Problem description:
Within the material below, tally every line that holds the word "each", then give the tally and nothing more.

□ □ □

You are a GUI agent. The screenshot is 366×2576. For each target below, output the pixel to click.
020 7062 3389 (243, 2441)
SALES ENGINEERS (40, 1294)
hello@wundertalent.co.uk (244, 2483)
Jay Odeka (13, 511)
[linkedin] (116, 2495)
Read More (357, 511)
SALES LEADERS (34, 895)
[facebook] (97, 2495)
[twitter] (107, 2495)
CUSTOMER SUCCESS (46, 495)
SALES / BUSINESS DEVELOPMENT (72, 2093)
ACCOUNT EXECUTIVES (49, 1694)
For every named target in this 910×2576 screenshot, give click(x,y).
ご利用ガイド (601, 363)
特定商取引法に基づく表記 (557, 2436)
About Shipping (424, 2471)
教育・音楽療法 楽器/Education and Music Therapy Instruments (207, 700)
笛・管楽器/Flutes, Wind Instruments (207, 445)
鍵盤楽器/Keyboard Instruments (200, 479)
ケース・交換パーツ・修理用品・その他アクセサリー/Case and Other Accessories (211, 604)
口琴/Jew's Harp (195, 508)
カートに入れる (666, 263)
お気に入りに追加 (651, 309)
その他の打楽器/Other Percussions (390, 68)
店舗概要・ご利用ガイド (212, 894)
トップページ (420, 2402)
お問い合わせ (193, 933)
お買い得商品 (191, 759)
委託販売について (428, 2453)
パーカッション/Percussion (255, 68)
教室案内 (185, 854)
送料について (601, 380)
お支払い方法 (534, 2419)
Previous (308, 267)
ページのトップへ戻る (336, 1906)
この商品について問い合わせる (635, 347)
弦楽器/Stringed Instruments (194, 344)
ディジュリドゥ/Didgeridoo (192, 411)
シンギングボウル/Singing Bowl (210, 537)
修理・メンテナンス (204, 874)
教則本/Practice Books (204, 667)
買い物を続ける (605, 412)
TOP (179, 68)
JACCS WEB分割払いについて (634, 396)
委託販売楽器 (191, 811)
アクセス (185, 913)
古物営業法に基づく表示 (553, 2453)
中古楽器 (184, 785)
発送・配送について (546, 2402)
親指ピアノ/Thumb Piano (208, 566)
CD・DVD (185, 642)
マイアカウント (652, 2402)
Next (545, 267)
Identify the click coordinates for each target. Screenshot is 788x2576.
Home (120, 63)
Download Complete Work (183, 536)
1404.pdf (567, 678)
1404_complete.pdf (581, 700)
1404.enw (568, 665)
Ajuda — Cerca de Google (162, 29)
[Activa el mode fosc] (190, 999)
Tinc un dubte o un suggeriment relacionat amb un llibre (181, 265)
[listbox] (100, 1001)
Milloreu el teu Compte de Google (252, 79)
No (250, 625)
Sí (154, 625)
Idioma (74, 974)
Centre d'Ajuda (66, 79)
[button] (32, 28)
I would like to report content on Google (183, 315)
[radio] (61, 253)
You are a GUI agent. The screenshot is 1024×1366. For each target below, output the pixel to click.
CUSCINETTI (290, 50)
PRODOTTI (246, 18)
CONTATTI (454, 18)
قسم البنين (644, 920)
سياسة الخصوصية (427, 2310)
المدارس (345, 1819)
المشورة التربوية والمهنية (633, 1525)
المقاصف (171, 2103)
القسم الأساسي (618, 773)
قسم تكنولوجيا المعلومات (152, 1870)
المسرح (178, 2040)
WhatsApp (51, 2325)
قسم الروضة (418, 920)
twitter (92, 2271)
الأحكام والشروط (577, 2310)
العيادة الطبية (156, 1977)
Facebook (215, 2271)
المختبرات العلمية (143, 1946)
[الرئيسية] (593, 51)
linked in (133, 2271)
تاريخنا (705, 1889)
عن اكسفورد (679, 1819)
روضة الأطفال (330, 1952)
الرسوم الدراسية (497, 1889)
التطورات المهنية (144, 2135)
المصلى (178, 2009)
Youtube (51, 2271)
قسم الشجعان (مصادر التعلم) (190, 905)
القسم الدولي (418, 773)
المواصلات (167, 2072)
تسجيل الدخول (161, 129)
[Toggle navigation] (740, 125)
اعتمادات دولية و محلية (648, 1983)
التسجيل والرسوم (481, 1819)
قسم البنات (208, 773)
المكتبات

□ □ □

Response:
3